[Problem to work on] Please copy the records word for word, from the line containing "You are a computer-use agent. The" through the end of the records, including both ends and leaving out the pictures.

══ Exercise material ══

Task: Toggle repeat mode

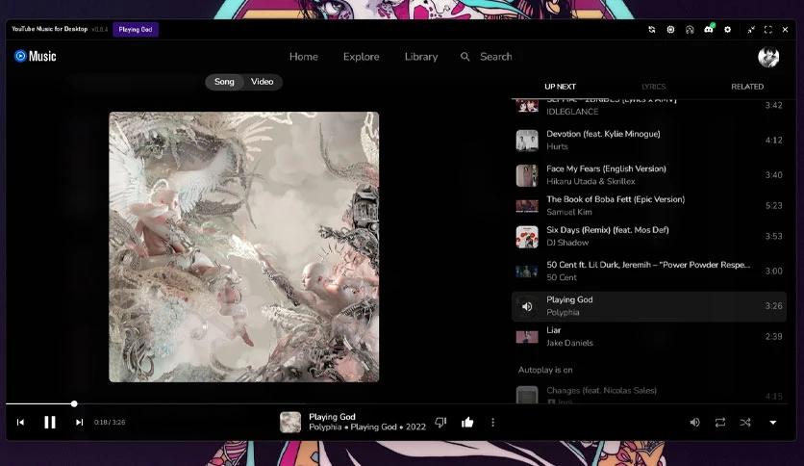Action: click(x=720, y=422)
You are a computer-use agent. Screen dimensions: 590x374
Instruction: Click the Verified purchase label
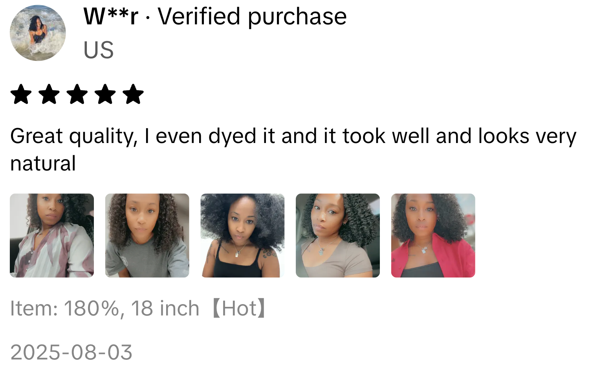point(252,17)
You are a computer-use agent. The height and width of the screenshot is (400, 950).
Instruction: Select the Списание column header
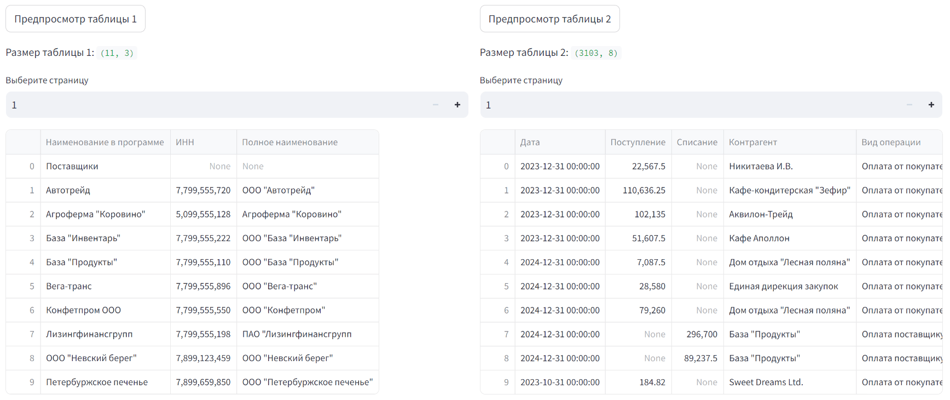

═══

[Result of this task]
You are a computer-use agent. The height and width of the screenshot is (400, 950).
Instruction: Select the Списание column header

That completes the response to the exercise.